### Instructions to follow
The answer must consist solely of the lines from the line with "You are a computer-use" to the end of the data below, transcribed exactly and with no pictures.

### Record set
——
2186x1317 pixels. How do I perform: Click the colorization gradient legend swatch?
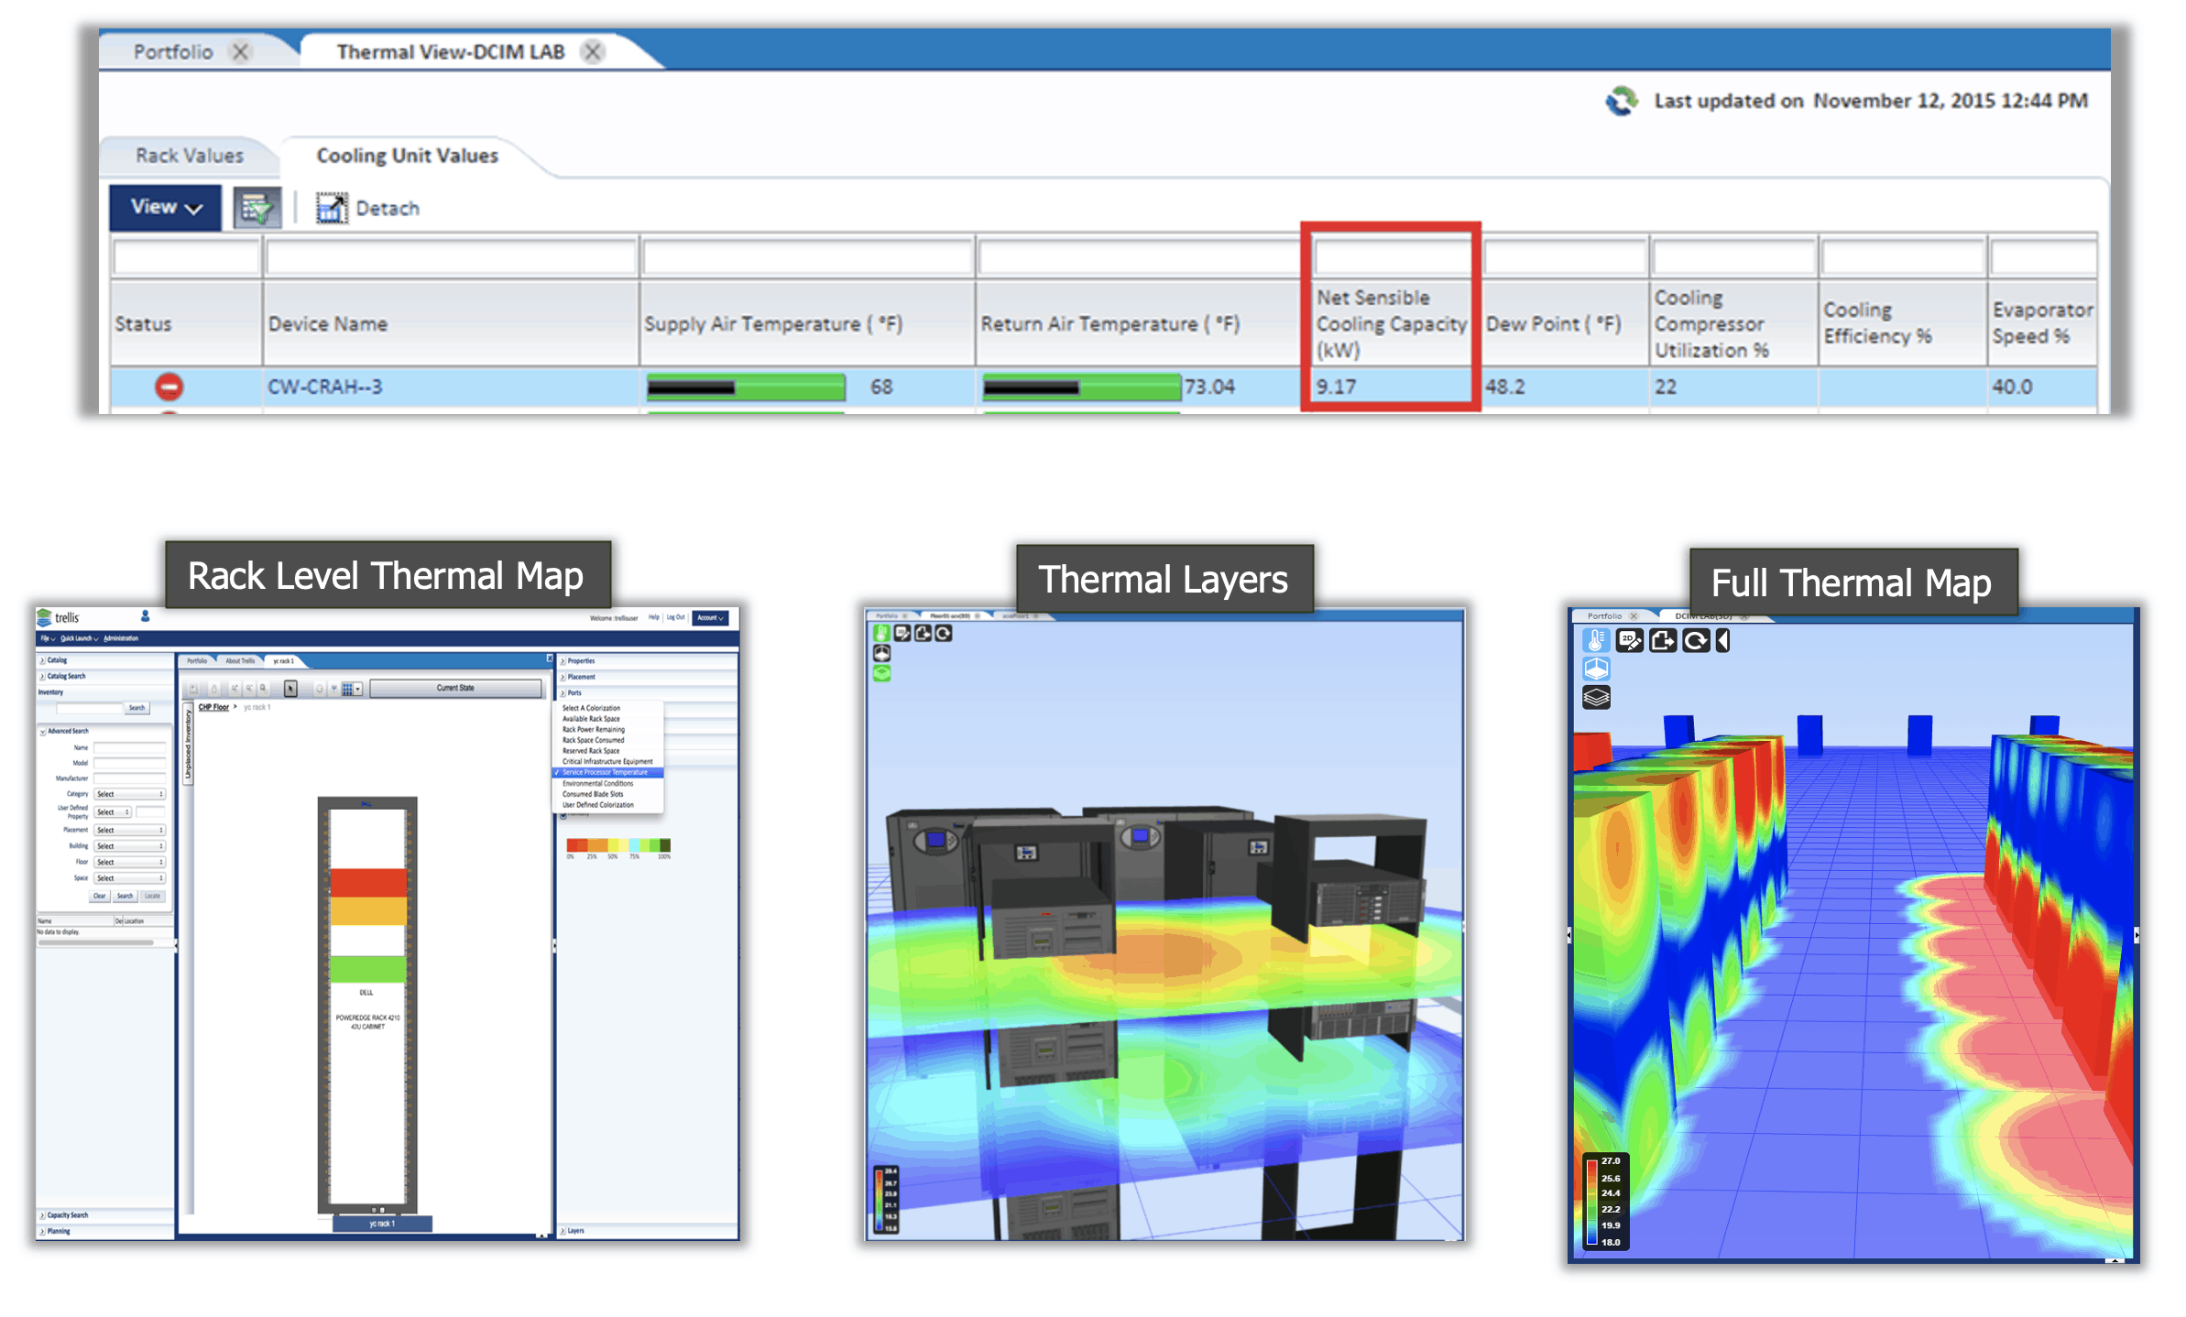tap(618, 845)
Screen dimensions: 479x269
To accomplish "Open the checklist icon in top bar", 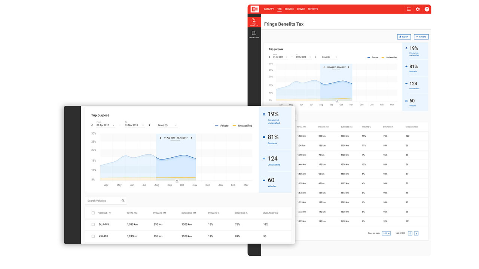I will (x=409, y=9).
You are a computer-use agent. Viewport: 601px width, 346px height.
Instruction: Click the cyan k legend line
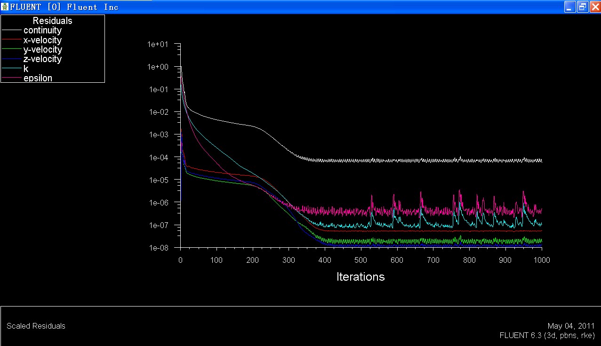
——
### Worked solution
You are a computer-use agent. Viewport: 601px width, 346px height.
Instruction: Click the cyan k legend line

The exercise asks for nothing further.